RECORD EXTRACTS –
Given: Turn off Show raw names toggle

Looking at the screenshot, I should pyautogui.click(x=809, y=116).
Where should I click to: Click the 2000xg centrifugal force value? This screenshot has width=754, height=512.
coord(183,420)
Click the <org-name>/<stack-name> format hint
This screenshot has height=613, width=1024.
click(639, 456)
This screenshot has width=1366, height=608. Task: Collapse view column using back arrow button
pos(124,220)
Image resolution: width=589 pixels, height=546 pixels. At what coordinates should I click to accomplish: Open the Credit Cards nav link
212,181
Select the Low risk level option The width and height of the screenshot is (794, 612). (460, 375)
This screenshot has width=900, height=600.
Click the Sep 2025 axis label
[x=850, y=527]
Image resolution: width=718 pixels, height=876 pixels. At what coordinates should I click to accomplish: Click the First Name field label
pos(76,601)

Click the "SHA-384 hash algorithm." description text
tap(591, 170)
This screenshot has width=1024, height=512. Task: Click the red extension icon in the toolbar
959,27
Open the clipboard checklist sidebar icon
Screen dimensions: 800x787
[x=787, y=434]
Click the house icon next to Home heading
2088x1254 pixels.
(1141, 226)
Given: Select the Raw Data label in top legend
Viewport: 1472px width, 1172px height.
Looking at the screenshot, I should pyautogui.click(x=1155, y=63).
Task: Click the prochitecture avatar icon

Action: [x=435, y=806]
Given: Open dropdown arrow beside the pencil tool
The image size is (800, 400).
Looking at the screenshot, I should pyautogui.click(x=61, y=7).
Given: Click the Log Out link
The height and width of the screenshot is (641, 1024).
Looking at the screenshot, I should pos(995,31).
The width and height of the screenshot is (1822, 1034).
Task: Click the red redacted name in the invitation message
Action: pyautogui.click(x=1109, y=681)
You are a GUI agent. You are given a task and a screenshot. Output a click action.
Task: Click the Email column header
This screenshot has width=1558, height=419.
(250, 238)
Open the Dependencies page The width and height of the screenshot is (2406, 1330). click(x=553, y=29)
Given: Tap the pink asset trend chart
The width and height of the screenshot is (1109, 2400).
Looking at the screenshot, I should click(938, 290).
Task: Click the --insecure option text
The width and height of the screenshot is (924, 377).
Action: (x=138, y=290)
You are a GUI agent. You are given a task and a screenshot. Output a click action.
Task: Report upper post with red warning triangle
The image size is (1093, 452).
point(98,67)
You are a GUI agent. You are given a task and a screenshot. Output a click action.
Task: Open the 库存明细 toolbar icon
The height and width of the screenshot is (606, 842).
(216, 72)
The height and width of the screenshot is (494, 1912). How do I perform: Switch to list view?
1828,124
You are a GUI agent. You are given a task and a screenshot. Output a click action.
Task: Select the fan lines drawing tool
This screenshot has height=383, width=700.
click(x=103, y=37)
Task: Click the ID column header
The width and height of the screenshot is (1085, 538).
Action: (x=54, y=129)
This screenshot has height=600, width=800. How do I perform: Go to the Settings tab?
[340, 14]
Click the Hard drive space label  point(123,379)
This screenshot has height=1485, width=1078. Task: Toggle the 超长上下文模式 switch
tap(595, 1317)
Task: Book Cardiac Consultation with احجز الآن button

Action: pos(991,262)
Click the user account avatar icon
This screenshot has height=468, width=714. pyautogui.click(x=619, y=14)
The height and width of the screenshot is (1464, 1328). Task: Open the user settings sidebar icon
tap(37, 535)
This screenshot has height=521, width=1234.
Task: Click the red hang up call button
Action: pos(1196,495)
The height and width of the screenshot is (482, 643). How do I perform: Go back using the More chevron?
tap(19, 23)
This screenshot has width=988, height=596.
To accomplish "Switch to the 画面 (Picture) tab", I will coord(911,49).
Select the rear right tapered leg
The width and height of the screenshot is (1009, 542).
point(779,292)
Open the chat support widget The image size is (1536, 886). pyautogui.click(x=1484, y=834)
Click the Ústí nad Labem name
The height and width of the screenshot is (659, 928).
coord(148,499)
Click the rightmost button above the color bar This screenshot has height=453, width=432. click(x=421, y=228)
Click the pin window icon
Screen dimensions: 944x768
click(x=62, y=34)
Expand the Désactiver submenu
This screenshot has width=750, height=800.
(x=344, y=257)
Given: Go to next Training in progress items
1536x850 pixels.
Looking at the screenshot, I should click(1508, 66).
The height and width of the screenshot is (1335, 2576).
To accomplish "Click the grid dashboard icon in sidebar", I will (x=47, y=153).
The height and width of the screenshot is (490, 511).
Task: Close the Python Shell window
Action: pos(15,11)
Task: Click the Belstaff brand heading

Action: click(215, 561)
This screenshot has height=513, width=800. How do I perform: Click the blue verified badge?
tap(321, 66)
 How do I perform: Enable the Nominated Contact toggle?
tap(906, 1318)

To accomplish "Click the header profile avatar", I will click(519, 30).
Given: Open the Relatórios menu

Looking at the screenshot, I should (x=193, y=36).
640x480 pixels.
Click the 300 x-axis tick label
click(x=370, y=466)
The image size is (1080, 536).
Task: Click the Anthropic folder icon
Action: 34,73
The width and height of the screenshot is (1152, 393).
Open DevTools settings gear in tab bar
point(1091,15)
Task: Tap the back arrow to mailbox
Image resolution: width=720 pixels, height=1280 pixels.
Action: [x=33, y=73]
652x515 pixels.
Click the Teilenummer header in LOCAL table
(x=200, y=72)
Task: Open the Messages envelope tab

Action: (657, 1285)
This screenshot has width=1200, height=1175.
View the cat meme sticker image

EXERCISE DIRECTIONS – Reproduce all of the records above verbatim, line for line, without altering, omitting, or reordering anything.

WRITTEN RESPONSE –
Given: Turn off Show raw names toggle

Looking at the screenshot, I should pyautogui.click(x=809, y=116).
Where should I click to: Click the 2000xg centrifugal force value? This screenshot has width=754, height=512.
coord(183,420)
Click the <org-name>/<stack-name> format hint
This screenshot has height=613, width=1024.
click(639, 456)
This screenshot has width=1366, height=608. Task: Collapse view column using back arrow button
pos(124,220)
Image resolution: width=589 pixels, height=546 pixels. At what coordinates should I click to accomplish: Open the Credit Cards nav link
212,181
Select the Low risk level option The width and height of the screenshot is (794, 612). (460, 375)
This screenshot has width=900, height=600.
Click the Sep 2025 axis label
[x=850, y=527]
Image resolution: width=718 pixels, height=876 pixels. At what coordinates should I click to accomplish: Click the First Name field label
pos(76,601)

Click the "SHA-384 hash algorithm." description text
tap(591, 170)
This screenshot has width=1024, height=512. Task: Click the red extension icon in the toolbar
959,27
Open the clipboard checklist sidebar icon
Screen dimensions: 800x787
[x=787, y=434]
Click the house icon next to Home heading
2088x1254 pixels.
(1141, 226)
Given: Select the Raw Data label in top legend
Viewport: 1472px width, 1172px height.
Looking at the screenshot, I should pyautogui.click(x=1155, y=63).
Task: Click the prochitecture avatar icon

Action: [x=435, y=806]
Given: Open dropdown arrow beside the pencil tool
The image size is (800, 400).
Looking at the screenshot, I should pyautogui.click(x=61, y=7).
Given: Click the Log Out link
The height and width of the screenshot is (641, 1024).
Looking at the screenshot, I should pos(995,31).
The width and height of the screenshot is (1822, 1034).
Task: Click the red redacted name in the invitation message
Action: pyautogui.click(x=1109, y=681)
You are a GUI agent. You are given a task and a screenshot. Output a click action.
Task: Click the Email column header
This screenshot has width=1558, height=419.
(250, 238)
Open the Dependencies page The width and height of the screenshot is (2406, 1330). click(x=553, y=29)
Given: Tap the pink asset trend chart
The width and height of the screenshot is (1109, 2400).
Looking at the screenshot, I should click(938, 290).
Task: Click the --insecure option text
The width and height of the screenshot is (924, 377).
Action: (x=138, y=290)
You are a GUI agent. You are given a task and a screenshot. Output a click action.
Task: Report upper post with red warning triangle
The image size is (1093, 452).
point(98,67)
You are a GUI agent. You are given a task and a screenshot. Output a click action.
Task: Open the 库存明细 toolbar icon
The height and width of the screenshot is (606, 842).
(216, 72)
The height and width of the screenshot is (494, 1912). How do I perform: Switch to list view?
1828,124
You are a GUI agent. You are given a task and a screenshot. Output a click action.
Task: Select the fan lines drawing tool
This screenshot has height=383, width=700.
click(x=103, y=37)
Task: Click the ID column header
The width and height of the screenshot is (1085, 538).
Action: (x=54, y=129)
This screenshot has height=600, width=800. How do I perform: Go to the Settings tab?
[340, 14]
Click the Hard drive space label  point(123,379)
This screenshot has height=1485, width=1078. Task: Toggle the 超长上下文模式 switch
tap(595, 1317)
Task: Book Cardiac Consultation with احجز الآن button

Action: pos(991,262)
Click the user account avatar icon
This screenshot has height=468, width=714. pyautogui.click(x=619, y=14)
The height and width of the screenshot is (1464, 1328). Task: Open the user settings sidebar icon
tap(37, 535)
This screenshot has height=521, width=1234.
Task: Click the red hang up call button
Action: pos(1196,495)
The height and width of the screenshot is (482, 643). How do I perform: Go back using the More chevron?
tap(19, 23)
This screenshot has width=988, height=596.
To accomplish "Switch to the 画面 (Picture) tab", I will coord(911,49).
Select the rear right tapered leg
The width and height of the screenshot is (1009, 542).
point(779,292)
Open the chat support widget The image size is (1536, 886). pyautogui.click(x=1484, y=834)
Click the Ústí nad Labem name
The height and width of the screenshot is (659, 928).
coord(148,499)
Click the rightmost button above the color bar This screenshot has height=453, width=432. click(x=421, y=228)
Click the pin window icon
Screen dimensions: 944x768
click(x=62, y=34)
Expand the Désactiver submenu
This screenshot has width=750, height=800.
(x=344, y=257)
Given: Go to next Training in progress items
1536x850 pixels.
Looking at the screenshot, I should click(1508, 66).
The height and width of the screenshot is (1335, 2576).
To accomplish "Click the grid dashboard icon in sidebar", I will (x=47, y=153).
The height and width of the screenshot is (490, 511).
Task: Close the Python Shell window
Action: pos(15,11)
Task: Click the Belstaff brand heading

Action: click(215, 561)
This screenshot has height=513, width=800. How do I perform: Click the blue verified badge?
tap(321, 66)
 How do I perform: Enable the Nominated Contact toggle?
tap(906, 1318)

To accomplish "Click the header profile avatar", I will click(519, 30).
Given: Open the Relatórios menu

Looking at the screenshot, I should (x=193, y=36).
640x480 pixels.
Click the 300 x-axis tick label
click(x=370, y=466)
The image size is (1080, 536).
Task: Click the Anthropic folder icon
Action: 34,73
The width and height of the screenshot is (1152, 393).
Open DevTools settings gear in tab bar
point(1091,15)
Task: Tap the back arrow to mailbox
Image resolution: width=720 pixels, height=1280 pixels.
Action: [x=33, y=73]
652x515 pixels.
Click the Teilenummer header in LOCAL table
(x=200, y=72)
Task: Open the Messages envelope tab

Action: (657, 1285)
This screenshot has width=1200, height=1175.
View the cat meme sticker image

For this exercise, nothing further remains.